Pampus echinogaster belongs to Stromateidae, Perciformes, and is widely distributed in the northwestern Pacific Ocean, including the waters of Russia, Japan, the Korean Peninsula, China's Bohai Sea, the Yellow Sea, the East China Sea, and the northern South China Sea [9–13]. The complex paleogeographic dynamics of the northwestern Pacific Ocean may affect the formation of different geographical populations of marine organisms, including P. echinogaster, through events such as geographical isolation caused by glaciers and postglacial recolonization, while the hydrological conditions and environmental specificity of different habitats may further cause habitat-based adaptive differentiation of different geographical populations of marine organisms [14].

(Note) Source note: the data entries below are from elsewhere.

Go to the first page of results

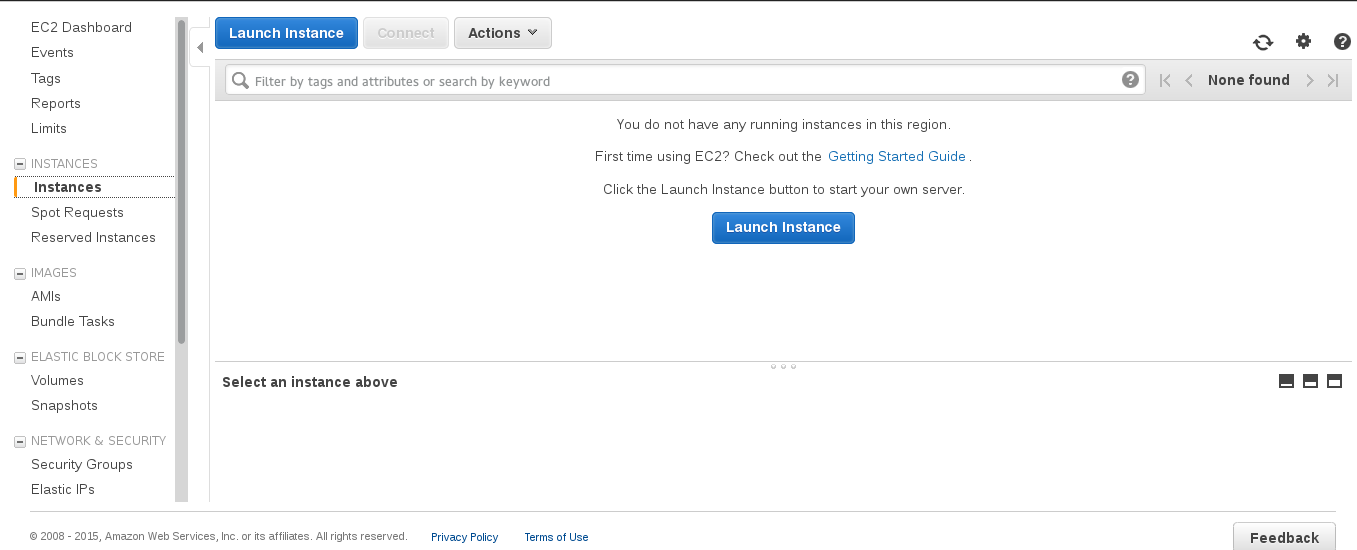pos(1165,81)
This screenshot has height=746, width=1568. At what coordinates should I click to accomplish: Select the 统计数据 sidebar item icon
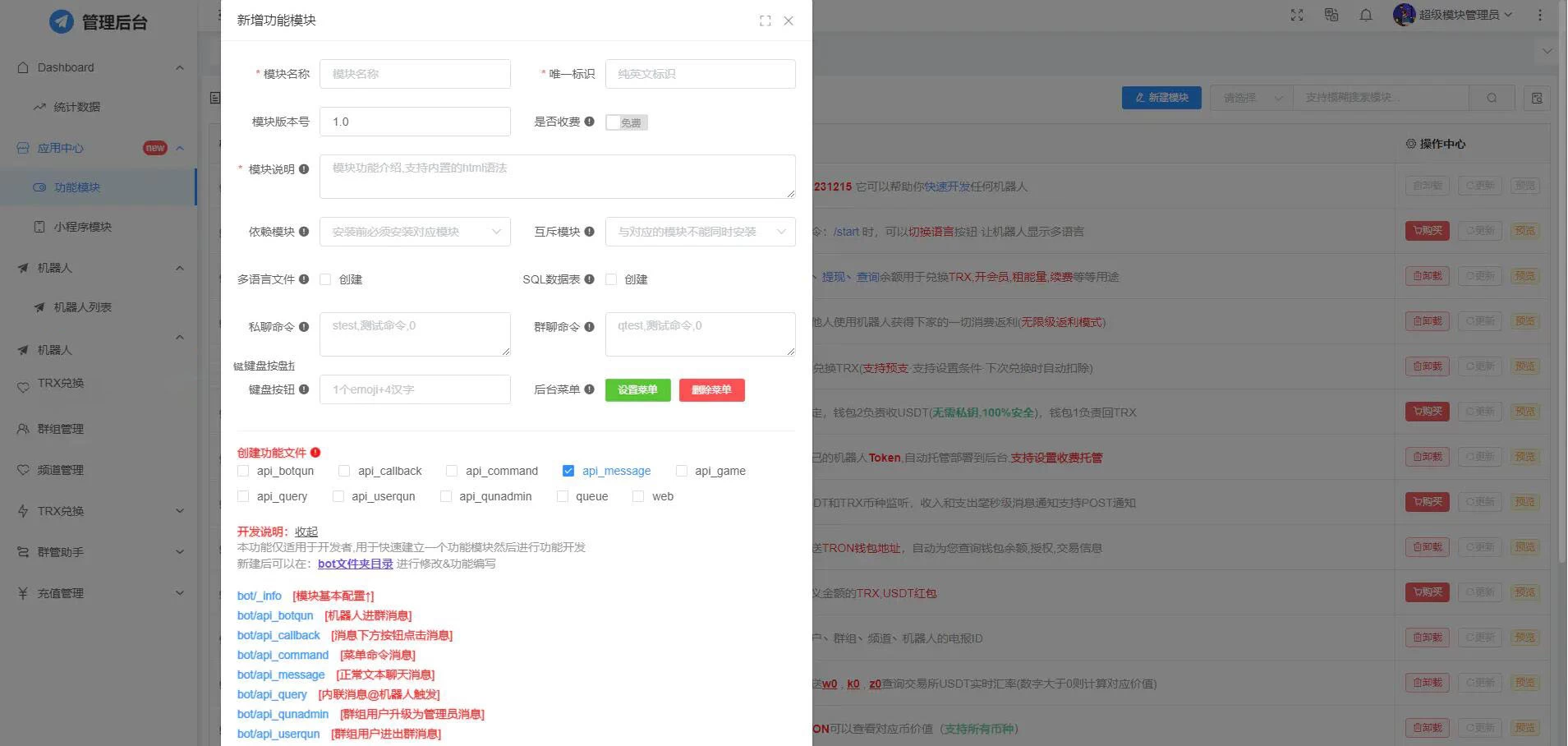39,107
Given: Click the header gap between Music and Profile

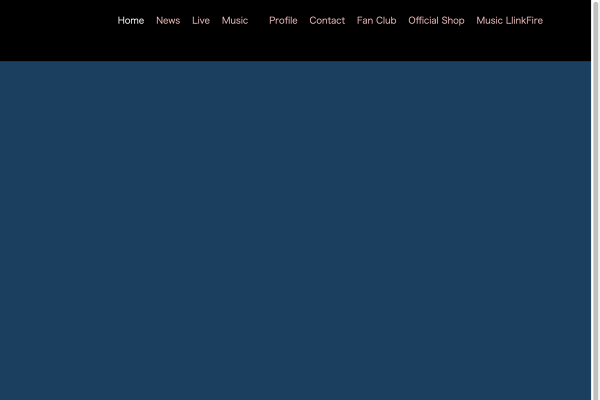Looking at the screenshot, I should point(258,20).
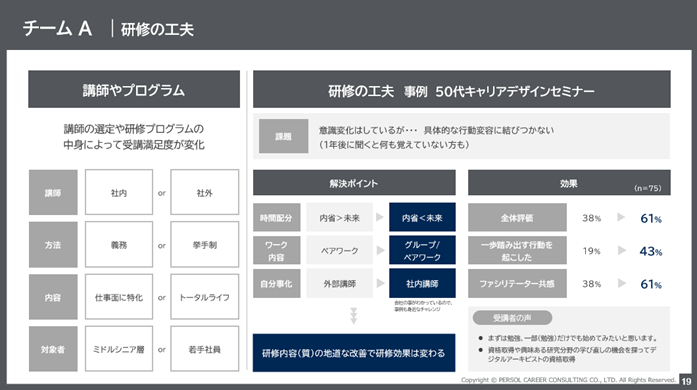Screen dimensions: 697x390
Task: Click the arrow after 38% in 全体評価 row
Action: 621,217

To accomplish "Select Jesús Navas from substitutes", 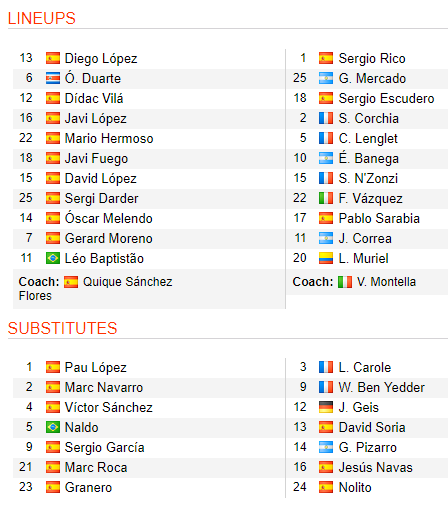I will (376, 467).
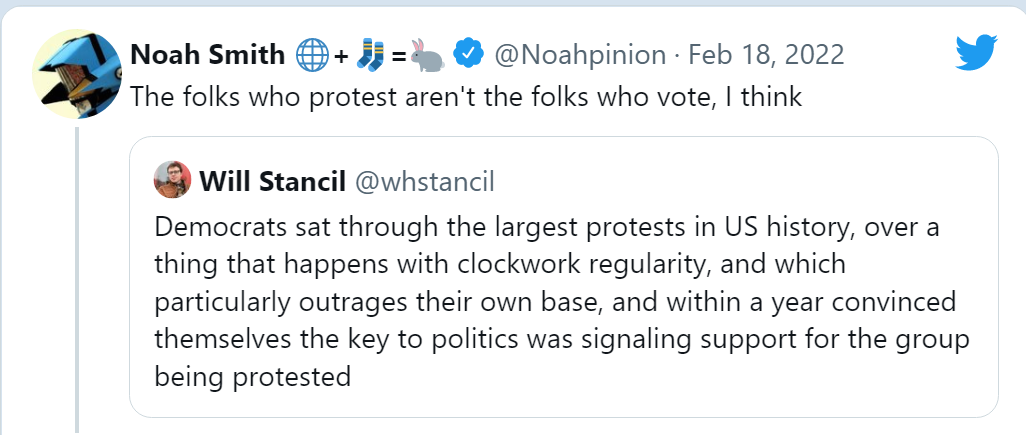Click the blue verified badge
The height and width of the screenshot is (435, 1026).
click(x=468, y=53)
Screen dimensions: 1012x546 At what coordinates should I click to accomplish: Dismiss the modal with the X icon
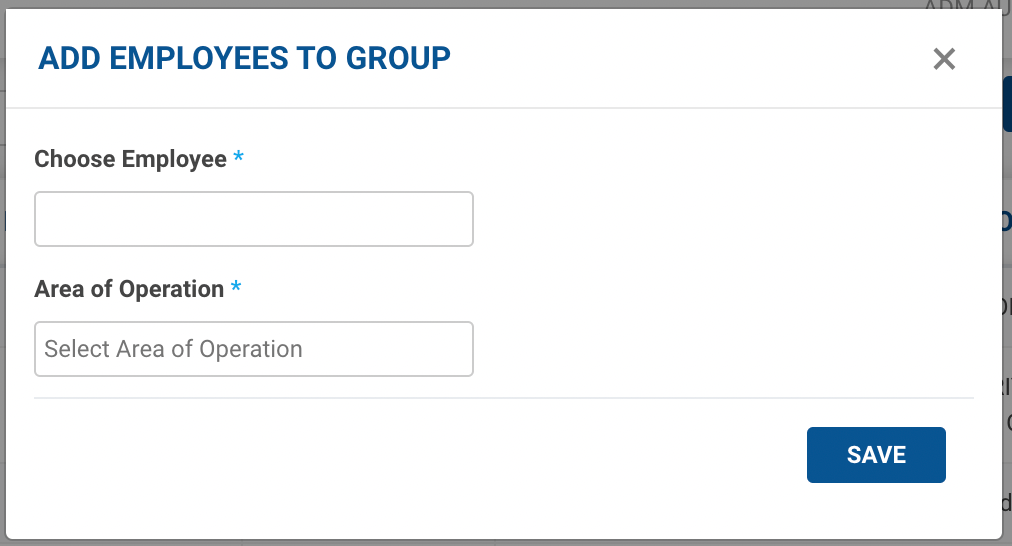point(944,59)
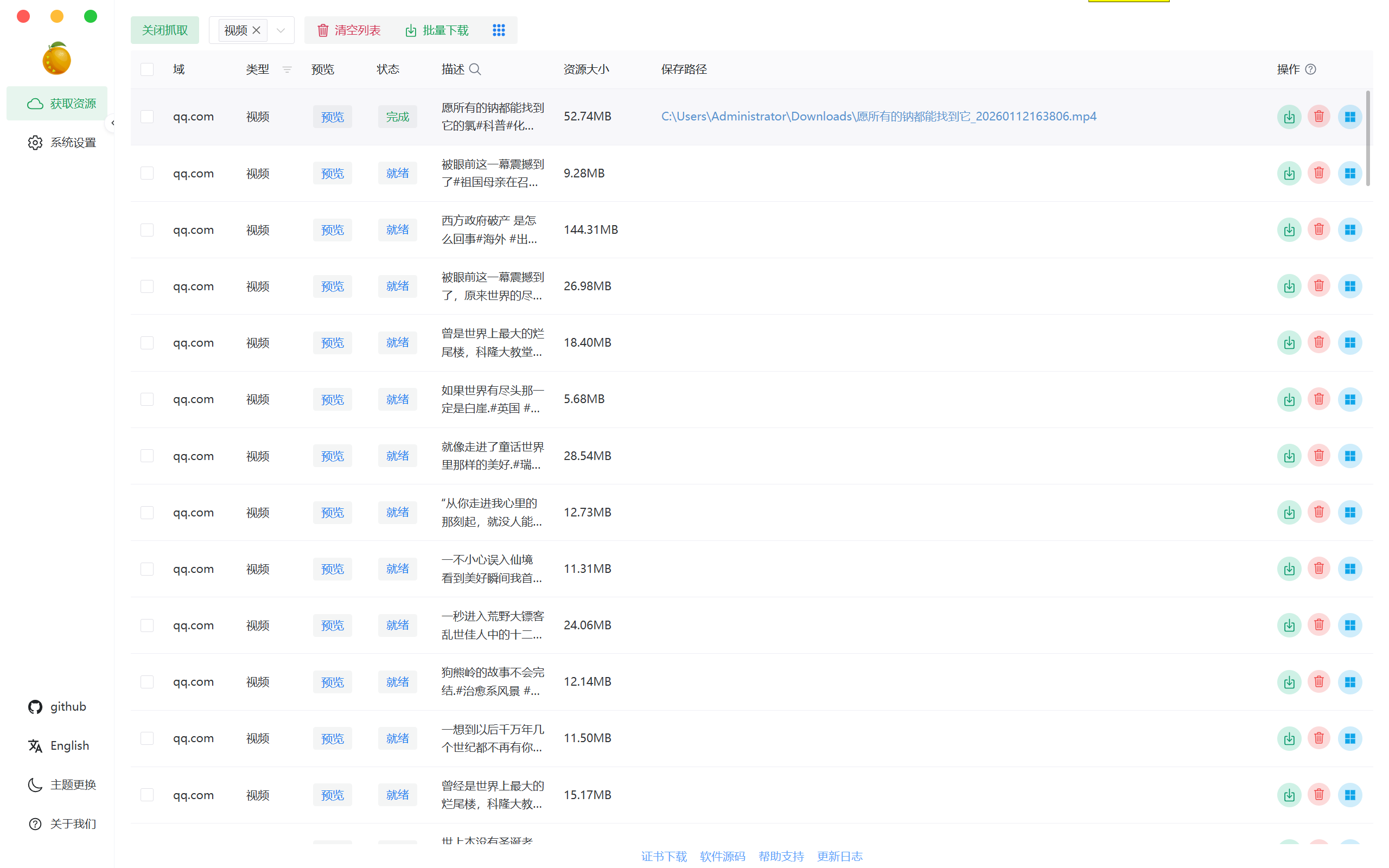Remove the 视频 filter by clicking its ×
The image size is (1389, 868).
pos(257,30)
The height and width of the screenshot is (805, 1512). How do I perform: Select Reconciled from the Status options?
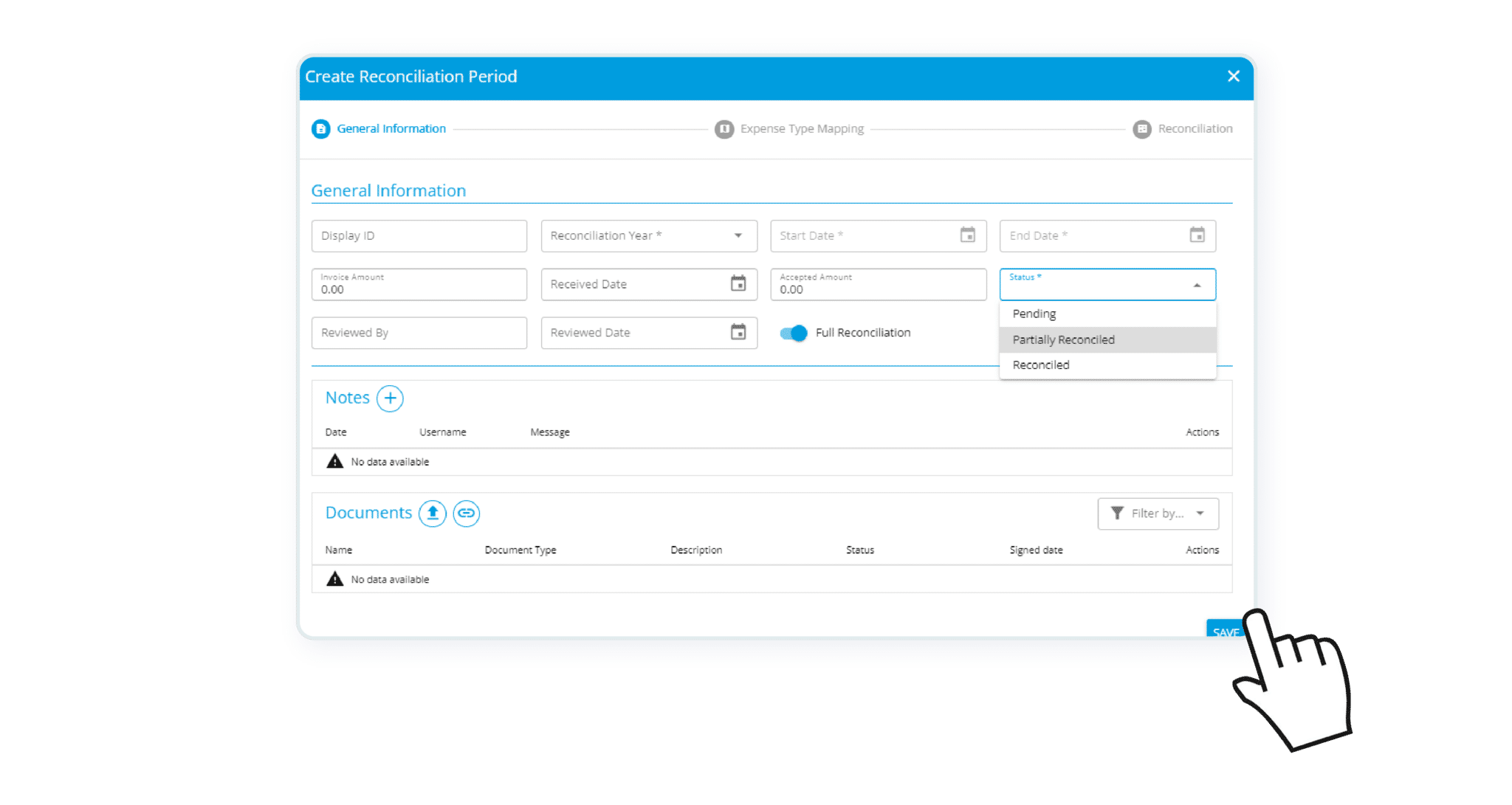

P. echinogaster is a seasonal migratory fish species. Its inner spawning cycle of the gonad development cycle is short (about 15 days) during somewhat long reproductive periods [11], and it can produce buoyant eggs with a pelagic larval period of at least one month [15]. Thus, it can spread over long distances. The complex oceanic current system in the northwestern Pacific Ocean results in a mix of recruited populations and overwintering populations of juvenile P. echinogaster, and these factors may eventually shape the genetic homogeneity between different geographical populations of this species [16]. In summary, the complex life history characteristics of this species have made it difficult to study its population differentiation. In recent years, factors such as climate change (especially ocean warming) and overfishing have led to a decline in the supply of P. echinogaster and a trend of decreasing age [16]. In this context, it is necessary to evaluate the population differentiation of P. echinogaster in order to achieve the rational management of this resource.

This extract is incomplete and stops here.